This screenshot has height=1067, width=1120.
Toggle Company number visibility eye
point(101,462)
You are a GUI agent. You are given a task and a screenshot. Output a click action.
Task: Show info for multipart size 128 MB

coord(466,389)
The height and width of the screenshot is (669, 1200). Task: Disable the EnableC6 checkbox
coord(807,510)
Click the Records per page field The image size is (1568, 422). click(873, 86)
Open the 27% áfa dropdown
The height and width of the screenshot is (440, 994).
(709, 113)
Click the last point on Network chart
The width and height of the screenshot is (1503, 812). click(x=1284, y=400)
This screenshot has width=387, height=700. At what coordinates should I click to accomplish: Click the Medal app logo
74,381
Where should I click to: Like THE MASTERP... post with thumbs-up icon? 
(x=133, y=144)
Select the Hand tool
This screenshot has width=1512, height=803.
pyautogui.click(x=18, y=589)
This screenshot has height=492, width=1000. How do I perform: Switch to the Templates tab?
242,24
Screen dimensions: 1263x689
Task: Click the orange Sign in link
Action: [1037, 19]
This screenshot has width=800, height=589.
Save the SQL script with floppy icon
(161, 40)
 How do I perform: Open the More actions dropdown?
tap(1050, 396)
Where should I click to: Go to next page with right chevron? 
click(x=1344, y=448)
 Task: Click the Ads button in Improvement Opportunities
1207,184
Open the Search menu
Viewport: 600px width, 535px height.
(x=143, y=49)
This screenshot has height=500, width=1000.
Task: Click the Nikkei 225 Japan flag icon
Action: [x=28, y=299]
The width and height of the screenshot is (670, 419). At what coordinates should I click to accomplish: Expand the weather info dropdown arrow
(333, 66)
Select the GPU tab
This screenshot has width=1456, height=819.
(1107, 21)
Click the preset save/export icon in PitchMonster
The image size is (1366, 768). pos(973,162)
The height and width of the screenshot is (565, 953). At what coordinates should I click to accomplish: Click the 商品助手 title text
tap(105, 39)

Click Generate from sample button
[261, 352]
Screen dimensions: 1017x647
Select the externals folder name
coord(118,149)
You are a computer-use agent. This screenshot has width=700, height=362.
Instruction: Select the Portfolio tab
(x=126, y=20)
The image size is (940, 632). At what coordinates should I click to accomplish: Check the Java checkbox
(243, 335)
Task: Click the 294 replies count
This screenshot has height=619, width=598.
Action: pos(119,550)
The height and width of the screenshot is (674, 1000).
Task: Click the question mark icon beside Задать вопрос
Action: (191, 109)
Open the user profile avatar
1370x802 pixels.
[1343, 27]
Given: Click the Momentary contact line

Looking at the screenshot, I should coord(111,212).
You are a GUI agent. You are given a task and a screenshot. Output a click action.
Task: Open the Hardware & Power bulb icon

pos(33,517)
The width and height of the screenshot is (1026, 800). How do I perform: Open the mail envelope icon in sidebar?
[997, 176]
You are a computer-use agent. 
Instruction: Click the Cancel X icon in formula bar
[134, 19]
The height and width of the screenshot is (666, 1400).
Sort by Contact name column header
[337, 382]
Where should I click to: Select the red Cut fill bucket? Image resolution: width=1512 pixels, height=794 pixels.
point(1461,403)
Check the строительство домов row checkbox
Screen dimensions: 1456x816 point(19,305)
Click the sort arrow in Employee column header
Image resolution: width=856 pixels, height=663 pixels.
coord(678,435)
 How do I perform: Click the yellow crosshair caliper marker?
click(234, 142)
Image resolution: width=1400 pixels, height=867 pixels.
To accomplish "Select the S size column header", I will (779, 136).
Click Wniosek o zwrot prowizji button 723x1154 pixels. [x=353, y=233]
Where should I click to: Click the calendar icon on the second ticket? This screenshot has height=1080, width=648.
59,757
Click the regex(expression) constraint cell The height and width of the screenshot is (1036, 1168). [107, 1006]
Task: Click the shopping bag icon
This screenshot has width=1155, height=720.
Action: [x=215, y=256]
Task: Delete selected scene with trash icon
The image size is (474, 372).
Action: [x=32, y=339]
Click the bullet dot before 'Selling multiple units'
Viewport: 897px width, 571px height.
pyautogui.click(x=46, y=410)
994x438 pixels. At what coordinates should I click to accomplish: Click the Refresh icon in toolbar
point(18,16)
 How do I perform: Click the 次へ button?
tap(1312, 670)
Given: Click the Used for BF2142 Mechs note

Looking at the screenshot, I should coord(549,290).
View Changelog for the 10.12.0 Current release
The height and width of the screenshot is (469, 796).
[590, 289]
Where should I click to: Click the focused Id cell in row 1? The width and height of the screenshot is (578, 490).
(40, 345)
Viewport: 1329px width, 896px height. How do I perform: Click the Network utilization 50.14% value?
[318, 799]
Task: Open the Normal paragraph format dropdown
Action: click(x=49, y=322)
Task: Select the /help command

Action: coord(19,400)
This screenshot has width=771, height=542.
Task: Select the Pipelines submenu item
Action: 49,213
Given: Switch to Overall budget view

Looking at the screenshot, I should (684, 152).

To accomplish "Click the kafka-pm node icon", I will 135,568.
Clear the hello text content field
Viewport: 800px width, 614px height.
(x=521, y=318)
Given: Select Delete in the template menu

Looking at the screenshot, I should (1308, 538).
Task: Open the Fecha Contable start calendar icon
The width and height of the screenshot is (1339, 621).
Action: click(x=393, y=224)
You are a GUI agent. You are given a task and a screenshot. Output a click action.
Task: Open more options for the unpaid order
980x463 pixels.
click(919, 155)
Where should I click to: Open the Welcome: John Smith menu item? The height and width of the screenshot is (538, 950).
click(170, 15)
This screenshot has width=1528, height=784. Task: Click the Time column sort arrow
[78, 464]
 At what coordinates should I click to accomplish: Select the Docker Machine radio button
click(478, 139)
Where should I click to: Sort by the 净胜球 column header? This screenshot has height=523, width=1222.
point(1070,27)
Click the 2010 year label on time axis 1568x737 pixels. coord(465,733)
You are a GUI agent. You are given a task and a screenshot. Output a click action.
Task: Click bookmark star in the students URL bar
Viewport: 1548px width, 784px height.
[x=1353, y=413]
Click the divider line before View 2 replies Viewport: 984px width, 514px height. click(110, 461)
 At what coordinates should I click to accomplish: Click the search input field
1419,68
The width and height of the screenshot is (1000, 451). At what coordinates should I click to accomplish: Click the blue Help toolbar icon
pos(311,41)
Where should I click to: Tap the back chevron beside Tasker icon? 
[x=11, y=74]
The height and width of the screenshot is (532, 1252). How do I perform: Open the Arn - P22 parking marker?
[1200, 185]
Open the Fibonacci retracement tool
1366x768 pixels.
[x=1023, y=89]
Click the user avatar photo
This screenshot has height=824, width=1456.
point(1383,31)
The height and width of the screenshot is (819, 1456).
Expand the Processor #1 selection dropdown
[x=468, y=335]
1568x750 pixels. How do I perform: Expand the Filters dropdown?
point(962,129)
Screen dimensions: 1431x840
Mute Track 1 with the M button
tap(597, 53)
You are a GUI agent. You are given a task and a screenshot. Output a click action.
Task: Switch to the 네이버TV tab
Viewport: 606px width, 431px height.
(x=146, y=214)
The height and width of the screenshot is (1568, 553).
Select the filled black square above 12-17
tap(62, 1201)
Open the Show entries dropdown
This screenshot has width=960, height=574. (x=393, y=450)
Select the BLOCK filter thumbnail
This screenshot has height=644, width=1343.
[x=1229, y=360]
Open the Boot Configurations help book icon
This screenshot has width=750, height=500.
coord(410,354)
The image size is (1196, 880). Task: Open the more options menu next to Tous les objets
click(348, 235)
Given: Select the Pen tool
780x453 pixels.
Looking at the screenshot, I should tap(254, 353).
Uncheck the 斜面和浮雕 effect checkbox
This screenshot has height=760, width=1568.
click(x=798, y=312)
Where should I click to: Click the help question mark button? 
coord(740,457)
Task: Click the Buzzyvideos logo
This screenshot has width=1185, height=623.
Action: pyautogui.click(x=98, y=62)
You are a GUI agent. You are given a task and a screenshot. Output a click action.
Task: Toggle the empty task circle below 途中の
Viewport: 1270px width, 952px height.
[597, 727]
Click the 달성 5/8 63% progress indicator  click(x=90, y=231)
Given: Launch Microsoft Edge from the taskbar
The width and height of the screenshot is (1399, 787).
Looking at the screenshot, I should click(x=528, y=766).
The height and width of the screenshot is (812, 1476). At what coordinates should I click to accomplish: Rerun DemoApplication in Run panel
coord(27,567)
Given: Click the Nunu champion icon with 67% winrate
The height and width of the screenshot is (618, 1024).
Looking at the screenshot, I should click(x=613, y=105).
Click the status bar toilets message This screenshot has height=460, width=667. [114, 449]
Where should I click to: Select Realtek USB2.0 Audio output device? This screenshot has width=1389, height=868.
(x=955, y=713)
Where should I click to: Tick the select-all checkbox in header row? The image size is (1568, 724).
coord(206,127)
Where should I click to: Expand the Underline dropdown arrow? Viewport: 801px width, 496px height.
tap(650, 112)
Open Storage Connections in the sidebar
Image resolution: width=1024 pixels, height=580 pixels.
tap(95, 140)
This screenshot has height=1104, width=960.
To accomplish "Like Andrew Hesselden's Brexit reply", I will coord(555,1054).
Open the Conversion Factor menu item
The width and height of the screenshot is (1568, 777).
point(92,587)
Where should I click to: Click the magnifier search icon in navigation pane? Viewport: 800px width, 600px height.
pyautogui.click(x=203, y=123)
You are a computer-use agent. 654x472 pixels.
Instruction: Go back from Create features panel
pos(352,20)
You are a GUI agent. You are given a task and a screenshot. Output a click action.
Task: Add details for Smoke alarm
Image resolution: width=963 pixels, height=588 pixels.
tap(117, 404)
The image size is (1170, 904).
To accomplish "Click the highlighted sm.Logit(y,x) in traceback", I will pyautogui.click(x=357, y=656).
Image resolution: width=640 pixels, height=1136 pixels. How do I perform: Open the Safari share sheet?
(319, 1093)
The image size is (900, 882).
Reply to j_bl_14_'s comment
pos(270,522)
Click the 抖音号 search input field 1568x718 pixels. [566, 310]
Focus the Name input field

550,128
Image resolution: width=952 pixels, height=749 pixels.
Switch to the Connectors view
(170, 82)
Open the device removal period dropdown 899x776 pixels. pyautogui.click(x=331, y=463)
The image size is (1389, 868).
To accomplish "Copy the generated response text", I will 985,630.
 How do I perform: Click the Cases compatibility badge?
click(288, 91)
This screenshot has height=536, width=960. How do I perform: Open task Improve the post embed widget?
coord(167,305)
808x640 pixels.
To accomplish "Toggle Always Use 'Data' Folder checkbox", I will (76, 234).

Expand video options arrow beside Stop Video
___
- What the task requires -
Take the listing above and repeat exactly the lines from the one containing "Select the externals folder name" through the one containing "Task: Click the 294 replies count", both included.

- Response box -
Select the externals folder name
coord(118,149)
You are a computer-use agent. This screenshot has width=700, height=362.
Instruction: Select the Portfolio tab
(x=126, y=20)
The image size is (940, 632). At what coordinates should I click to accomplish: Check the Java checkbox
(243, 335)
Task: Click the 294 replies count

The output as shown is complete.